Saturday, October 07, 2006
Heresy always affects morality
Chesterton said that "heresy always affects morality, if it is heretical enough." And he was right. But there is a danger with that statement. The danger I think is that we will form in our minds a narrow and set idea of what that immorality will be. And, based on that assumption, we will expect those moving into heresy to be immoral only in that particular way. Otherwise what do you do when you find out that of Fautus Socinus was considered to be morally upright? You would expect the opposite wouldn't you?
But there is more to it than a simple, straightforward, moral failure. This is for two reasons.
1. There can be a logical connection between the particular form of error and the way that sin finds expression.

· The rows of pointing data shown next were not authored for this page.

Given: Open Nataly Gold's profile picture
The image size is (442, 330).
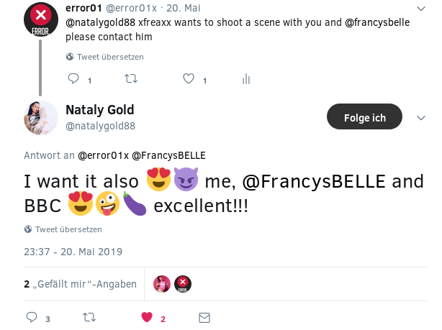Looking at the screenshot, I should point(41,118).
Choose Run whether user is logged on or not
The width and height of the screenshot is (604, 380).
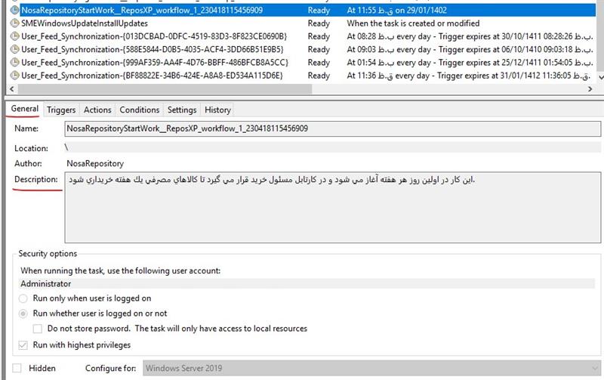[x=23, y=314]
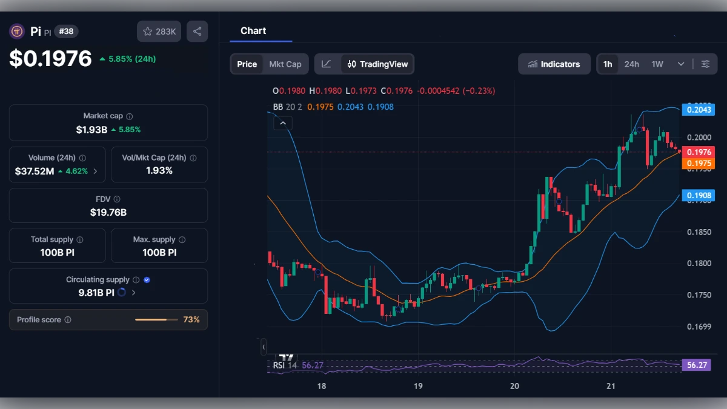
Task: Toggle chart to Price view
Action: [x=247, y=64]
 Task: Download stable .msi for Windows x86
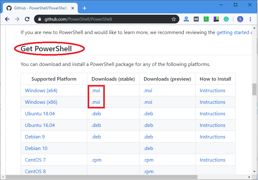[x=96, y=102]
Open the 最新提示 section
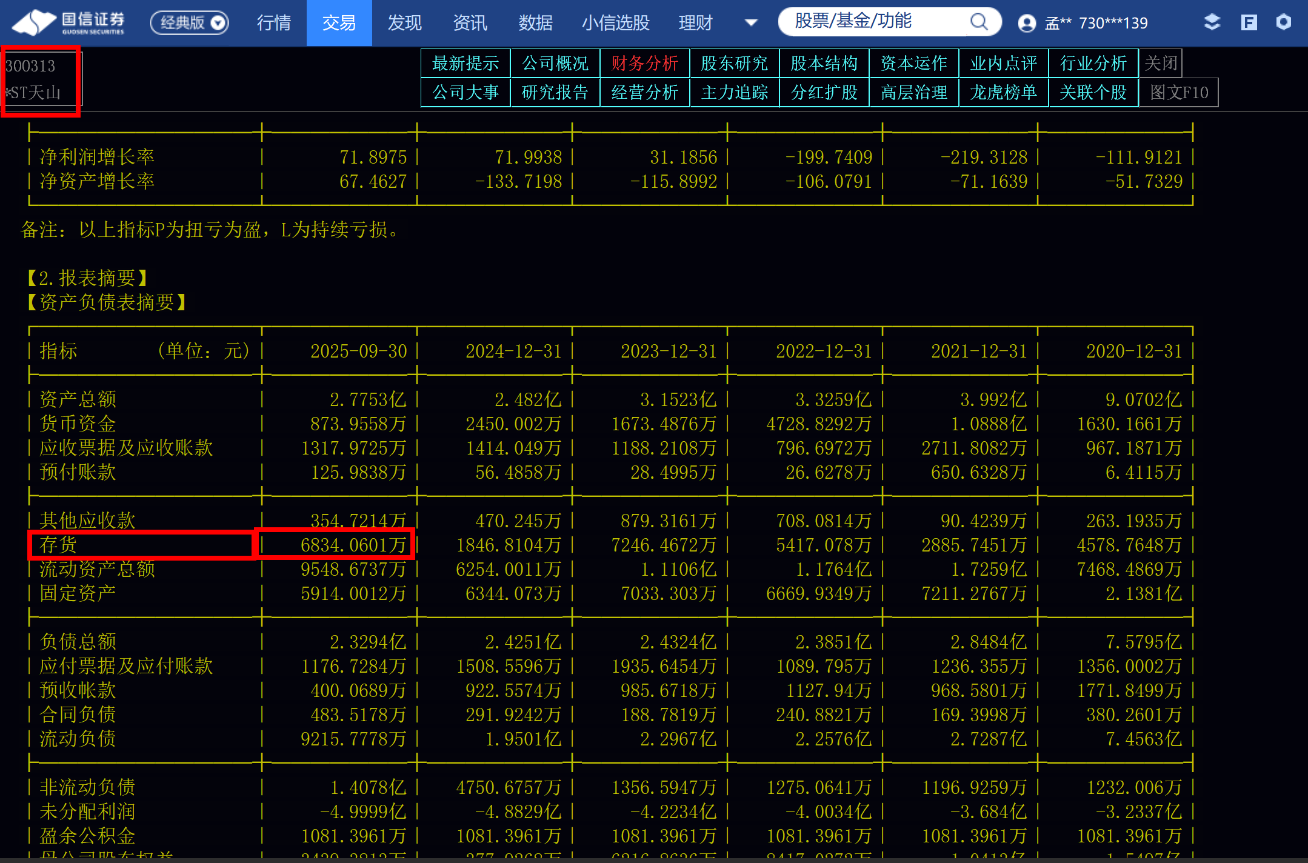 (465, 63)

2. A refusal to be corrected, and to hold on to views that deviate from the gospel, is itself a form of immorality.
Clinging to uncorrected false ideas, in the face of refutation, and to persist in promoting them is an ominous position to be in.
'Heresy was treated by the early church as the concern not only of doctrinal theology, but also of moral theology, of canon law, and finally of civil law as well.
This was not only because of the stock accusation that false doctrine led to "all those kinds of forbidden deeds of which the Scriptures assure us that 'they who do such things shall not inherit the kingdom of God,' " but because of the claim that the invention and especially the propagation of false doctrine were due to "a vainglory that has preoccupied their mind (Irenaeus)."